While the death of my own sister in a car crash of the same sort that kills Julie's (Juliette Binoche) family no doubt adds to the film's personal meaning, I think its depiction of the loss resulting from the death of loved ones is universal. In the film, Julie tries to evade her grief by denying all connections to people or things: she abandons her gloriously medieval stone home and everything inside it except one kitschy lamp, and refuses contact with neighbors, family and most intimately, with a man who confesses he has secretly loved her for years.

We can all grasp the emotional appeal of cutting off memories, relationships and meanings; in the depths of her profound alienation from life, Julie's character states that "nothing is important." But as the movie unfolds, we see through Julie that such emotional distance is impossible to maintain; Julie forms bonds with a call-girl in her building, and with a mouse whose presence frightens her in a child-like way.

The themes of loss are multiple; Julie's mother suffers from dementia, reflecting the loss of meaning and memory. She discovers that her husband had a secret mistress, who is now pregnant with the dead man's child--a painful irony to Julie which heightens the loss of her own child and piles yet another loss on her: the destruction of her husband's fidelity to her in life.

Julie also rejects music and the creative energy of life, refusing to help her husband's colleague (the man who has secretly loved her for many years) finish the important score her husband was working on at his death. This denial of public self, of ambition, of talent and of art is part and parcel of her rejection of all ties to life; she destroys what she believes is the only copy of her husband's unfinished masterpiece.

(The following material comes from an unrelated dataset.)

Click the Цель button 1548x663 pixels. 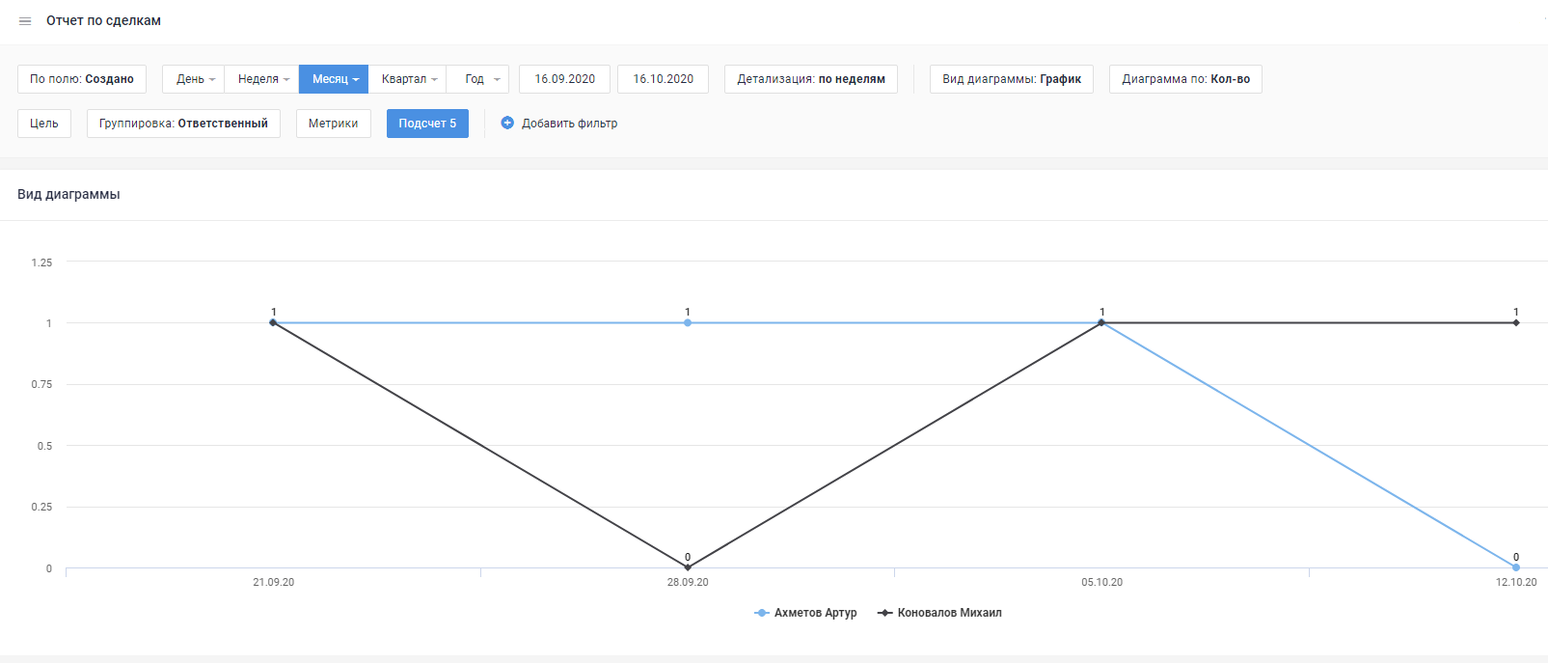click(44, 124)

But when a copy of the work turns up in the colleague's hands, he attempts to finish it more as a recognition of its importance than as an expansion of his admittedly weak talents.

Somehow she cannot let the work be completed in a mediocre fashion, and so she begins writing the ending as she knew her husband had intended it. Her renewal finds full voice when the colleague/lover insists that she take public credit for the work. With the musical bond between them established, she gives in to the love he offers her.

There are quibbles, of course, as there is with any art; it is certainly easier to overcome grief when you have enough money for a splendid top-floor flat in Paris, and a talented, handsome character is madly in love with you. The connection between a street flautist and her replacing the trumpet with a flute in the final score is perhaps too artful; but many other scenes are anachronistic and unforced, much like life itself.

The dialogue is sparse, naturalistic, telling; Binoche does a wonderful job evoking a spirit-shattering grief. There is mystery in the film--some of which is illuminated later in the film, some of which is left as detritus from chance encounters--but whatever is not explained is thematically related as opposed to art-house contrived.

To explain the difference, I'll look at another interesting but not quite as moving film next: Suzhou River.

A great film stays with you, not just as a series of striking visual images, but as a satisfying unfolding of characters and situations which feel emotionally real. The cliche in Hollywood circles is "I'm good with story," and this explains why most Hollywood films are forgettable: story is "rien" (nothing), character is everything, and you cannot plot out a character in the same cookie-cutter fashion as you can a story line.

In a great film, the characters come across as whole beings, while in mediocre movies they are nothing but pieces assembled without any deeper understanding of the character by the screenwriter. In mediocre films, we are left not with the sense of an authentic person but with annoying holes and disconnects--all the nagging parts which simply don't fit together in a person's behavior, motivation, crisis and response. "Blue" exemplifies this authenticity of character, and this is why it's a great film. Oops, I mean an interesting film.